- [Task to carry out]
Copy every entry exactly as it reads and exclude whatever pictures appear.

Start of Information given

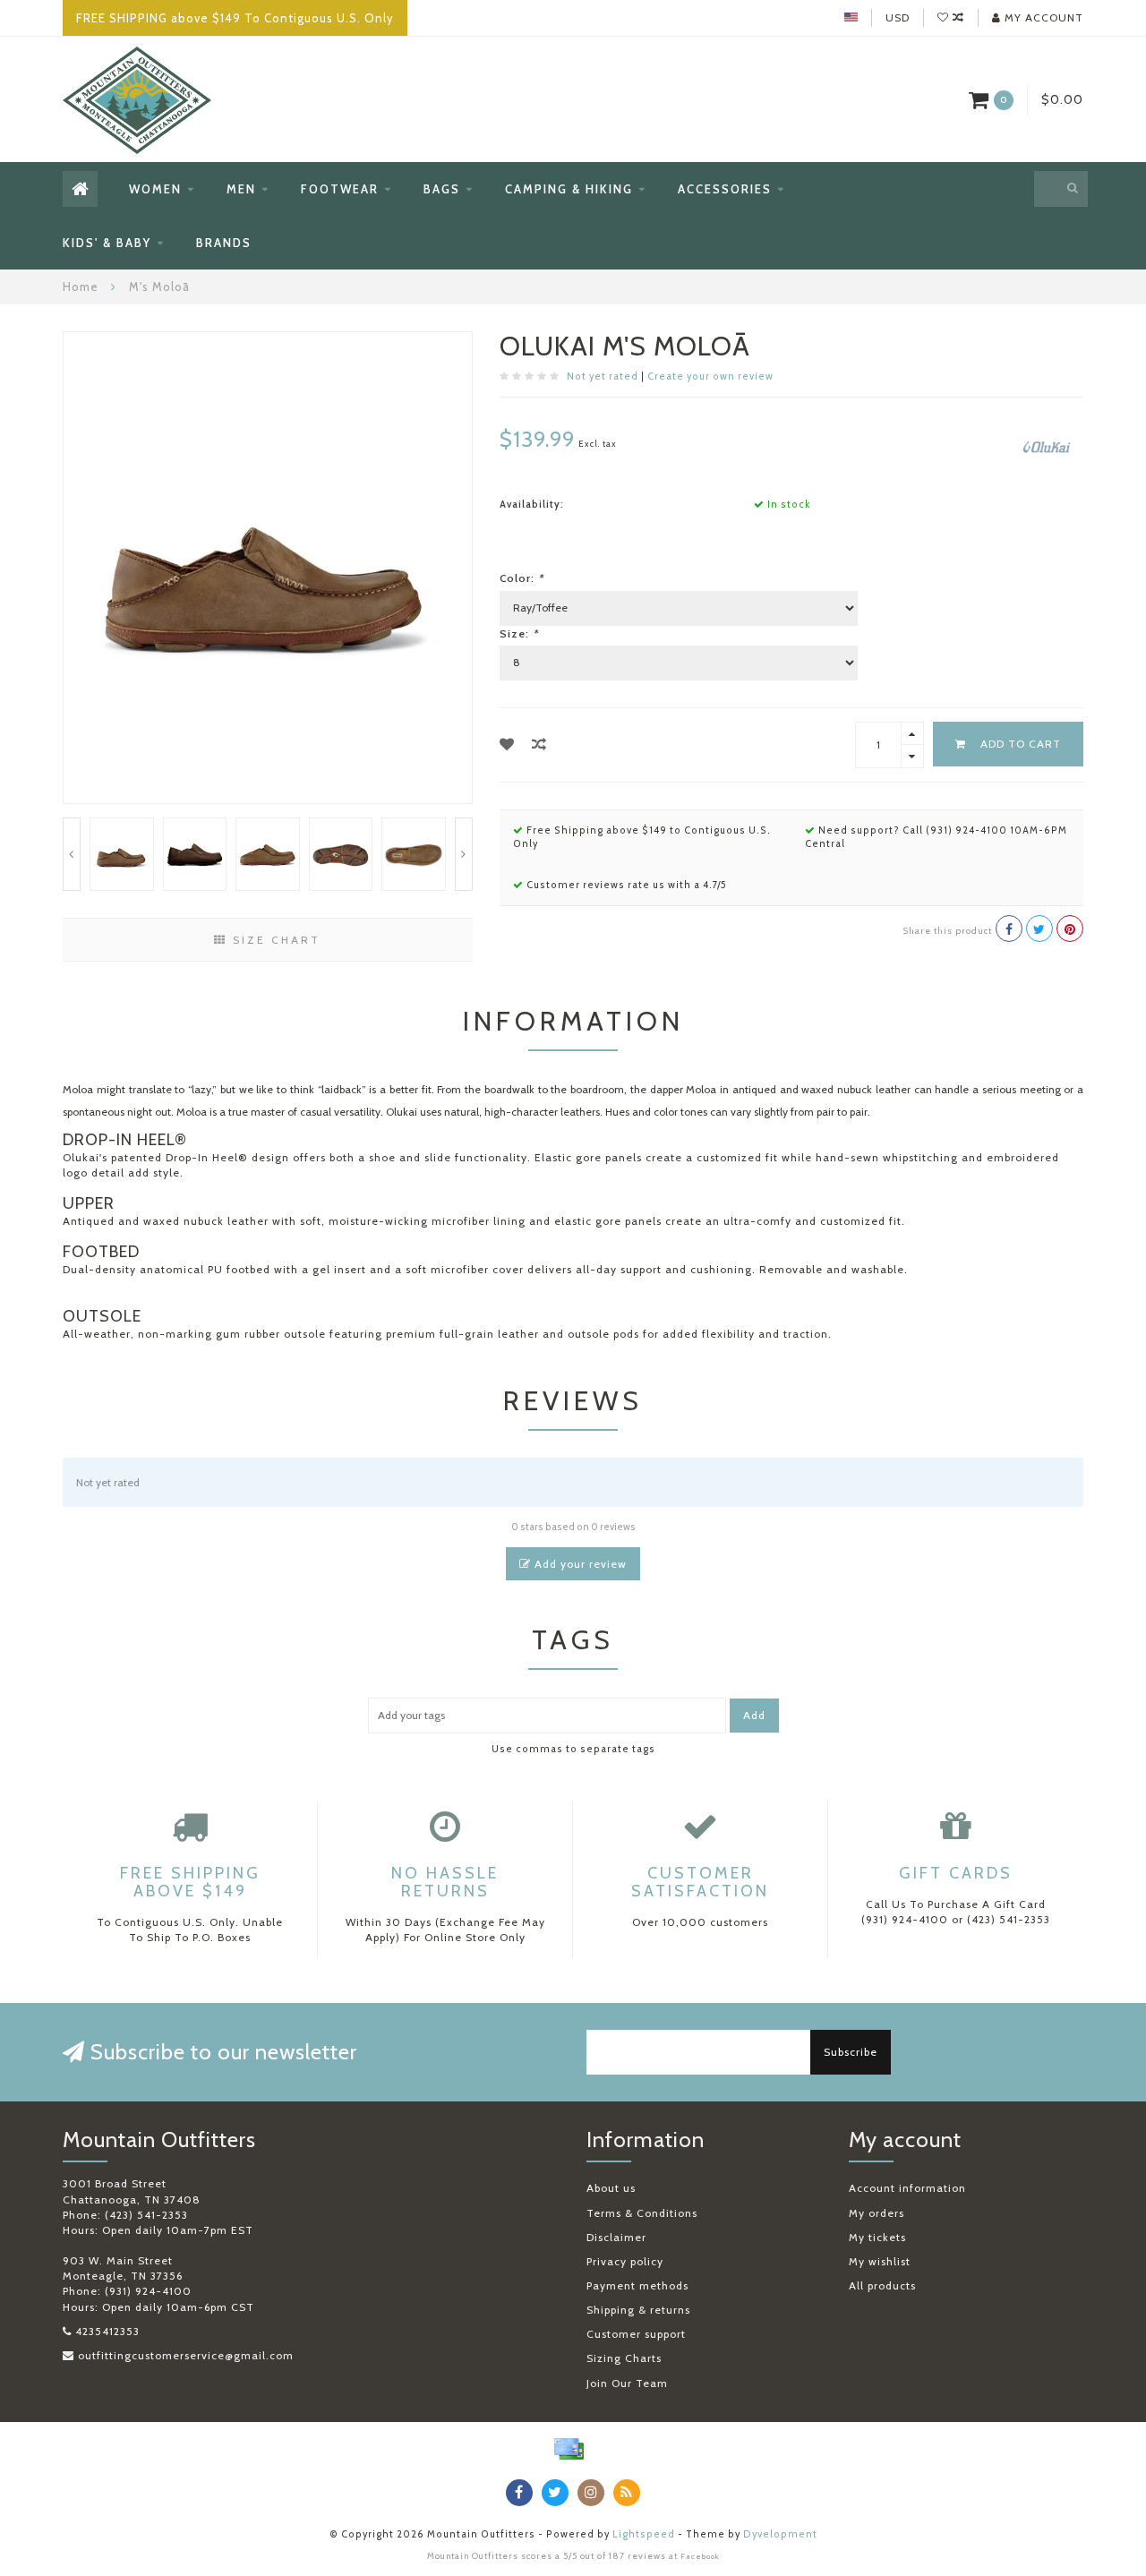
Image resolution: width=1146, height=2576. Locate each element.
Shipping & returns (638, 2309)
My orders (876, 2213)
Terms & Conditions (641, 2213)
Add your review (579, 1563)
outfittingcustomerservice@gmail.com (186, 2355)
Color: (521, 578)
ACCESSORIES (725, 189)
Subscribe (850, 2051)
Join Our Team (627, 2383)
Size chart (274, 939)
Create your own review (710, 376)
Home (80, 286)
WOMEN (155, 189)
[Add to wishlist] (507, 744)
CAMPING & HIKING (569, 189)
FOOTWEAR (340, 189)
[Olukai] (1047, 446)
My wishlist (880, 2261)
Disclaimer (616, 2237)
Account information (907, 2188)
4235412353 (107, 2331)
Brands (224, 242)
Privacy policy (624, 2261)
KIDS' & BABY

End of Information given

- [Answer section]
Image resolution: width=1146, height=2576. Locate each element.
Shipping & returns (638, 2309)
My orders (876, 2213)
Terms & Conditions (641, 2213)
Add your review (579, 1563)
outfittingcustomerservice@gmail.com (186, 2355)
Color: (521, 578)
ACCESSORIES (725, 189)
Subscribe (850, 2051)
Join Our Team (627, 2383)
Size chart (274, 939)
Create your own review (710, 376)
Home (80, 286)
WOMEN (155, 189)
[Add to wishlist] (507, 744)
CAMPING & HIKING (569, 189)
FOOTWEAR (340, 189)
[Olukai] (1047, 446)
My wishlist (880, 2261)
Disclaimer (616, 2237)
Account information (907, 2188)
4235412353 (107, 2331)
Brands (224, 242)
Privacy policy (624, 2261)
KIDS' & BABY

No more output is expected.